Despite their miserable record, though, credit is due when earned, so give the Royals plenty for what they did with a Sunday matinee against Oakland at Kauffman Stadium. Facing the humiliation of becoming the major leagues' worst team—they were tied with Oakland for that dishonor when the game began—the Royals scored first, never trailed, and remained a game better than the A's by beating them 5-1.
How they won this one and sidestepped another embarrassing series sweep is as impressive as the victory itself, if not more.
The KC Royals avoided a stage set for big disappointment Sunday afternoon
The odds for a loss seemed better than those for a win even before struggling Ryan Yarbrough threw the day's first pitch. Yarbrough, pressed into a starting role by circumstances (injuries and others' poor performances) rather than merit, came into this one 0-4 with a 7.40 ERA after giving Baltimore five runs in less than four innings Tuesday. And the KC lineup included Michael Massey (.191), recently recalled Nate Eaton (.040), and good-glove, weak-bat Jackie Bradley Jr. (.154).

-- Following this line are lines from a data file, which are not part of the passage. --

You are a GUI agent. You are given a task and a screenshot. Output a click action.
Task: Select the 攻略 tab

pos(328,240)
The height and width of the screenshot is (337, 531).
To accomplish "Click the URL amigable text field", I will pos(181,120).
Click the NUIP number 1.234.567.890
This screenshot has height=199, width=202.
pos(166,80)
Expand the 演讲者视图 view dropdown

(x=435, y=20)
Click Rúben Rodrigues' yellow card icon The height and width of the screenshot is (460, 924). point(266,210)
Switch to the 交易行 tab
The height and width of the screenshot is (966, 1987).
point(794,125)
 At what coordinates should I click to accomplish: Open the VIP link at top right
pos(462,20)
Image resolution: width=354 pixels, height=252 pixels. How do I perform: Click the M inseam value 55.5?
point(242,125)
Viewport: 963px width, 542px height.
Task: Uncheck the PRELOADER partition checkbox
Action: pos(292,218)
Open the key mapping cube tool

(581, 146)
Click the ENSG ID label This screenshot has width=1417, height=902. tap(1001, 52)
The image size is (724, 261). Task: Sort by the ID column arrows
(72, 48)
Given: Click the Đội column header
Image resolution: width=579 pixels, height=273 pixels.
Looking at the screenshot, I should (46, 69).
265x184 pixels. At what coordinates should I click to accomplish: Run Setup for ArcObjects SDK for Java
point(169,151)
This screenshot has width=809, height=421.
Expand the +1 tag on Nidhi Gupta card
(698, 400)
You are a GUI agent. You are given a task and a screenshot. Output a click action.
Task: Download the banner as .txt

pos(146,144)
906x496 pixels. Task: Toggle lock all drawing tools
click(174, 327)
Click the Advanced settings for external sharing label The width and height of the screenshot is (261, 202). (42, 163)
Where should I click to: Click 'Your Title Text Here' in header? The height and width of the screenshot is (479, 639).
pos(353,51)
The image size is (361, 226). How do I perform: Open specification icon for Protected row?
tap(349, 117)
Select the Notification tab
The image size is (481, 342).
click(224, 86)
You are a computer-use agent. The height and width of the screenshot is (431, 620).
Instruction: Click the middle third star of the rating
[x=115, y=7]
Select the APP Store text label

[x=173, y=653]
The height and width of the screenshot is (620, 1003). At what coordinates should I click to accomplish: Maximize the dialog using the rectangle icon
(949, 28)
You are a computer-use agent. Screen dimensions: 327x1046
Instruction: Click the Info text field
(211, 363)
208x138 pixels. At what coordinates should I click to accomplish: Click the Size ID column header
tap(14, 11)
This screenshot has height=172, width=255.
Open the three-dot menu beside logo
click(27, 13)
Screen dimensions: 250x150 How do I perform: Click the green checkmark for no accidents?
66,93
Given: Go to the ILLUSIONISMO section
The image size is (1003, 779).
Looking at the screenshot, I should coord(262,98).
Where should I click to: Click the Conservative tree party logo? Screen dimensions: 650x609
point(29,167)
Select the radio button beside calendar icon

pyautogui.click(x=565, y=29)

And the A's, who arrived in Kansas City for this weekend's three-game series with the worst record in the game, beat the Royals, losers of three in a row and 17 of their last 21 coming into Sunday, Friday and Saturday.
All that had to make the Athletics at least prohibitive favorites.
A solid start-to-finish effort gave the KC Royals an important win Sunday
Everything went right for Kansas City in the first inning: Yarbrough retired the A's in order and Salvador Perez hammered a Mason Miller fastball out for his team-leading seventh homer of the season, a rocket to left-center that staked the Royals to a 1-0 lead. And with Yarbrough still in relative control of the A's despite yielding a fourth-inning game-tying single to Ramón Laureano—just Oakland's second hit at that point—Kansas City took the lead for good when Maikel Garcia singled home Perez in the bottom half of the frame.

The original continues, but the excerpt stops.